→ Apply what you read
[1] In the galaxy shapes thread, what is the observed axial ratio of a galaxy seen face on?
[2] Arrange the entries from the line with "Describe the element at coordinates (285, 32)" to the line with "(435, 241)." as a Markdown table with the columns Row and Line, numbering each row and omitting blank lines.

## Difficult - Galaxy Shapes

Hi MHF,

I'm a physics undergraduate student at Oxford doing his MPhys project. I've got a problem that to me seems quite difficult but may be very easy for an experienced statistician. I'll lay out the problem below. Is there anyone in the department who could give me a clue as to if I'm on the right track and what statistics I need to learn?

Thank you very much for any assistance.

Regards,

Will

The problem - the physics and notation:

The galaxies we are considering can be considered axisymmetric oblate spheroids.
Spheroid - Wikipedia, the free encyclopedia

These have two dimensions, the height and the width, the ratio of which is the true axial ratio. When you look at a galaxy in the sky it is randomly oriented. If the galaxy is edge on to you, then the ellipse you observe will have the same axial ratio as the galaxy, the true axial ratio, r. If the galaxy is "face on" then the axial ratio will be at a maximum, 1. The orientation of the galaxy means that the observed axial ratio, q, for any galaxy is between r and 1.

→ Records for processing
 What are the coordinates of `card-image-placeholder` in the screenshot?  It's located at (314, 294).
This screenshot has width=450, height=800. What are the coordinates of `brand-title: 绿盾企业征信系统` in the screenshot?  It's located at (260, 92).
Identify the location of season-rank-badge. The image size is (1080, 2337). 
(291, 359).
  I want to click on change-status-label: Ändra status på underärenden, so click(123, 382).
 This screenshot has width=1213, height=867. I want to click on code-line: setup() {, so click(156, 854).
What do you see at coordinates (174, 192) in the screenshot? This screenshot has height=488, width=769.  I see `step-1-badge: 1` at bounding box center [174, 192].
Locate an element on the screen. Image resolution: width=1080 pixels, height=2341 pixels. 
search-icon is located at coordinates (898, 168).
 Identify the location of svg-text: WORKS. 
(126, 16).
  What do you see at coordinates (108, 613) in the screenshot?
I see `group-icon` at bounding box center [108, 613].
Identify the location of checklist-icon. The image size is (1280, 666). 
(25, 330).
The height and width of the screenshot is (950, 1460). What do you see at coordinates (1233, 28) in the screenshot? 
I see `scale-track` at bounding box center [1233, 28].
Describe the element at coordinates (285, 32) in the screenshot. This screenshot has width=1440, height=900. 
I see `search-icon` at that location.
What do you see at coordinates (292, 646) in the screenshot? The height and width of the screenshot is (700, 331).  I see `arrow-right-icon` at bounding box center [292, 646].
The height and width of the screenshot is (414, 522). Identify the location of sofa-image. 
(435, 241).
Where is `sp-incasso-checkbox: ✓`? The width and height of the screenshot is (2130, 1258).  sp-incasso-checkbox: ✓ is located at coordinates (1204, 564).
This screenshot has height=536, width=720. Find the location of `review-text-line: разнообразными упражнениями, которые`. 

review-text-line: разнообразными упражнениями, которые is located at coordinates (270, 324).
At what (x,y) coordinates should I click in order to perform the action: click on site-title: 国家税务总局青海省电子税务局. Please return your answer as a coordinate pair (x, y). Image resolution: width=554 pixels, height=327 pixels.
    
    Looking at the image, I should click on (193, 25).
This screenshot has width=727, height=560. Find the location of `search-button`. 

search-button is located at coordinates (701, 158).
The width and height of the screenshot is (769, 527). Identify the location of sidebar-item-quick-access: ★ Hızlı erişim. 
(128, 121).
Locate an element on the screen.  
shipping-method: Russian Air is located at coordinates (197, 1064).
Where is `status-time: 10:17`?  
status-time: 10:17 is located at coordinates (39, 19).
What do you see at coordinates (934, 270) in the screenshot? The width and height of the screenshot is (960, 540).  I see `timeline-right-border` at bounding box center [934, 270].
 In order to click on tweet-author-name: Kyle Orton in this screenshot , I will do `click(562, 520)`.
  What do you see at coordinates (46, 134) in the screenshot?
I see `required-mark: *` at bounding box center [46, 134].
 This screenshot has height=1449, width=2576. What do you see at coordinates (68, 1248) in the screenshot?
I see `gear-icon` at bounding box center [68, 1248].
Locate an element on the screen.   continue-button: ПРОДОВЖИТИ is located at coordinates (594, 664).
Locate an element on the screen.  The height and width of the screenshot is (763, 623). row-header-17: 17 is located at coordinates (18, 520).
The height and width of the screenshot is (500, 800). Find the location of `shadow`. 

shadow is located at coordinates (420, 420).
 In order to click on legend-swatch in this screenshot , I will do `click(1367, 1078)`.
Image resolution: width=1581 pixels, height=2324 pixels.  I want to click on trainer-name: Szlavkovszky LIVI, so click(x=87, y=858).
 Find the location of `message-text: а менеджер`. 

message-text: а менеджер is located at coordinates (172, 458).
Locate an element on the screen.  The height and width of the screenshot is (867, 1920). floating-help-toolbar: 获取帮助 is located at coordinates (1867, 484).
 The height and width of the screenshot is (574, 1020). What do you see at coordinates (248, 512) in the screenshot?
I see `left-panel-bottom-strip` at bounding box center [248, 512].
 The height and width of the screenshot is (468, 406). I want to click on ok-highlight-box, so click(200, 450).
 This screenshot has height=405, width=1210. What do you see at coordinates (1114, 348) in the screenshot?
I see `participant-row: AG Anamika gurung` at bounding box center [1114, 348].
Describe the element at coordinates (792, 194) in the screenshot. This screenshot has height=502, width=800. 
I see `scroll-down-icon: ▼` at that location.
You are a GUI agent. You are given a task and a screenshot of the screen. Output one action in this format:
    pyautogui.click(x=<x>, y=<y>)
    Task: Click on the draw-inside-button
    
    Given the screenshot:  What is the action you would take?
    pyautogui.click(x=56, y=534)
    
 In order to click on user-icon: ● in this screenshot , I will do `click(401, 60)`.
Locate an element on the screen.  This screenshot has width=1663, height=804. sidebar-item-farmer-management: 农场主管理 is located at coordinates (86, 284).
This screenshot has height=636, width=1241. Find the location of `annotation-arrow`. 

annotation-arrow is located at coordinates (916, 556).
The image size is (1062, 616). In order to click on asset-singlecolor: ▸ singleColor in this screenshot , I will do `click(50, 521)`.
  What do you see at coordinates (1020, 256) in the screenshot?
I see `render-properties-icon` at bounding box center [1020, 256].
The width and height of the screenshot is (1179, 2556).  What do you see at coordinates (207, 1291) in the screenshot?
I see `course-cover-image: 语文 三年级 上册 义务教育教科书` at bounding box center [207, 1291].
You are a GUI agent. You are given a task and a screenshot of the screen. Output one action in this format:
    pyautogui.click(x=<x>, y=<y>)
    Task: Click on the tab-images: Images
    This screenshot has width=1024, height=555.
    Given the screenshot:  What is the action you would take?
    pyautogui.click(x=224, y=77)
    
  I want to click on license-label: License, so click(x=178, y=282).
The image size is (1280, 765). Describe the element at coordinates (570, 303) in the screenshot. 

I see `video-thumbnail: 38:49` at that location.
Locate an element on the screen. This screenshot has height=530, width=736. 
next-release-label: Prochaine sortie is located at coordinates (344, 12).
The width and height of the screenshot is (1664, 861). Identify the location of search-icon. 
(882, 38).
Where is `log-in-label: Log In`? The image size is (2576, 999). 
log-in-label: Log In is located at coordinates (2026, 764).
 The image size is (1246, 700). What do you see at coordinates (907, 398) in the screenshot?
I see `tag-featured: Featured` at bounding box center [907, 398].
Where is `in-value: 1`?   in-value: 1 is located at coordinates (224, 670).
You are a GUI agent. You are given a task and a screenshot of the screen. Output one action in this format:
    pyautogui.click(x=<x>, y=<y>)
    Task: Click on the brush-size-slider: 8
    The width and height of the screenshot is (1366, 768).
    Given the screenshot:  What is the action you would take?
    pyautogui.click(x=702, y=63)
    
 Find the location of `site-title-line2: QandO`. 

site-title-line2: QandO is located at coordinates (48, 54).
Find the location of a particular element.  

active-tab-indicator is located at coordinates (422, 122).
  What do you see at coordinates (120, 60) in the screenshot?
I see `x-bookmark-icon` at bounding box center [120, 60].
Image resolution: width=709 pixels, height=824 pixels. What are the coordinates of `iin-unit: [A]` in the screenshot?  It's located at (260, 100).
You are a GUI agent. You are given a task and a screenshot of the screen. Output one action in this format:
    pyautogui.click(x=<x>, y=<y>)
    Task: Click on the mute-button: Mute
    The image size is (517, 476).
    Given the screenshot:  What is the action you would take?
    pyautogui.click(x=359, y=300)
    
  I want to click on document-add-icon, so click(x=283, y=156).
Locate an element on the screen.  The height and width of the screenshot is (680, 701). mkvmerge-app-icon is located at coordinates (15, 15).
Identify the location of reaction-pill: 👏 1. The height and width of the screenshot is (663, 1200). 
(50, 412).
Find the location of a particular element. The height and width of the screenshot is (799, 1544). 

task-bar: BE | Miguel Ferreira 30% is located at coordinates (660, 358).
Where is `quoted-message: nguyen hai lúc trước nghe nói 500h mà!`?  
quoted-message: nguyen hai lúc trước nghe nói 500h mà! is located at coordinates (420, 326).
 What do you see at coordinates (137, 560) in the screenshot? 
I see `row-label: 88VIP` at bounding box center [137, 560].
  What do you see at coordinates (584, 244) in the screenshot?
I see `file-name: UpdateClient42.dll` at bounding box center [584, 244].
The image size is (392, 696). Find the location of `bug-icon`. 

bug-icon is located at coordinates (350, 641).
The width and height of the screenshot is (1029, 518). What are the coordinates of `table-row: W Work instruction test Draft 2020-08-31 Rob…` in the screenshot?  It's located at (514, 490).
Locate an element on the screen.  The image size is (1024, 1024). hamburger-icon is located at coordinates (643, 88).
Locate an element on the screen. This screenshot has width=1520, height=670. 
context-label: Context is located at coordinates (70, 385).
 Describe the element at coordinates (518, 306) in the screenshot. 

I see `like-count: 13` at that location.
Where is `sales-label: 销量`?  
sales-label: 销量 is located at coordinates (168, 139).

→ Solutions to the problems
[1] It is at its maximum, 1.

[2]
| Row | Line |
|---|---|
| 1 | Describe the element at coordinates (285, 32) in the screenshot. This screenshot has width=1440, height=900.  |
| 2 | I see `search-icon` at that location. |
| 3 | What do you see at coordinates (292, 646) in the screenshot? The height and width of the screenshot is (700, 331).  I see `arrow-right-icon` at bounding box center [292, 646]. |
| 4 | The height and width of the screenshot is (414, 522). Identify the location of sofa-image.  |
| 5 | (435, 241). |